[Start of Attachment]
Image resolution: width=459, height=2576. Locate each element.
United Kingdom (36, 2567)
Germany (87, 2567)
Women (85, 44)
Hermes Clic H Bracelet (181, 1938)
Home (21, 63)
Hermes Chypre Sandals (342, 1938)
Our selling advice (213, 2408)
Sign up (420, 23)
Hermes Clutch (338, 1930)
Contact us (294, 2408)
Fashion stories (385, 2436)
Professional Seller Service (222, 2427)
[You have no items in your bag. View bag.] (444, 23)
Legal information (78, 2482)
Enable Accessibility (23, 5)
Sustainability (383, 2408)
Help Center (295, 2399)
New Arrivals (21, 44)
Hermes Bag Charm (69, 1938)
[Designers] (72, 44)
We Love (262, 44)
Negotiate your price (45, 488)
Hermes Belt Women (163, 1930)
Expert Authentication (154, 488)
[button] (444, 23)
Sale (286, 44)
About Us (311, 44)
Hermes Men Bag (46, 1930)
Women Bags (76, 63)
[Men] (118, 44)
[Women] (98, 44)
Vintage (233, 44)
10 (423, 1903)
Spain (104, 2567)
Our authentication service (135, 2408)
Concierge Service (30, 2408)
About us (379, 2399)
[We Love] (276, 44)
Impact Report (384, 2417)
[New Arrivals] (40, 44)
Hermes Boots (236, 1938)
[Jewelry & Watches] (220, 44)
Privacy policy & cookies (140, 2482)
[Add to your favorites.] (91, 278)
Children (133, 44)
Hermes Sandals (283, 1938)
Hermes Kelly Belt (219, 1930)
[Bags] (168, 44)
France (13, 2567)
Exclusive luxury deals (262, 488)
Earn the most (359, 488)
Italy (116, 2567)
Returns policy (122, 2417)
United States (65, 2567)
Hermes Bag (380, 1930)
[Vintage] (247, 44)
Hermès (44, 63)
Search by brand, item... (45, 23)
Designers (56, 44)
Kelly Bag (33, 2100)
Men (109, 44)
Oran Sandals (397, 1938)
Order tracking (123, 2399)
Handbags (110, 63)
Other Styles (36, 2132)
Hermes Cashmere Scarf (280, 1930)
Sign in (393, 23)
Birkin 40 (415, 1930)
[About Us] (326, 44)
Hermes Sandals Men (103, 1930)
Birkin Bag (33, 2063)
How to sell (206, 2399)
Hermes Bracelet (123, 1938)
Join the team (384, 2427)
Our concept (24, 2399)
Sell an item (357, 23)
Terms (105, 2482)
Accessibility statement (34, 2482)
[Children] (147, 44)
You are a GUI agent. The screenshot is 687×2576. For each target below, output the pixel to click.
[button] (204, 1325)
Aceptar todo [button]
[End of Attachment]
_Goal of the exercise:_ Every line holding the word "each" should be copied out of the material.

_Worked solution:_
Image resolution: width=459, height=2576. Locate each element.
You are a GUI agent. The screenshot is 687×2576. For each target below, output the pixel to click.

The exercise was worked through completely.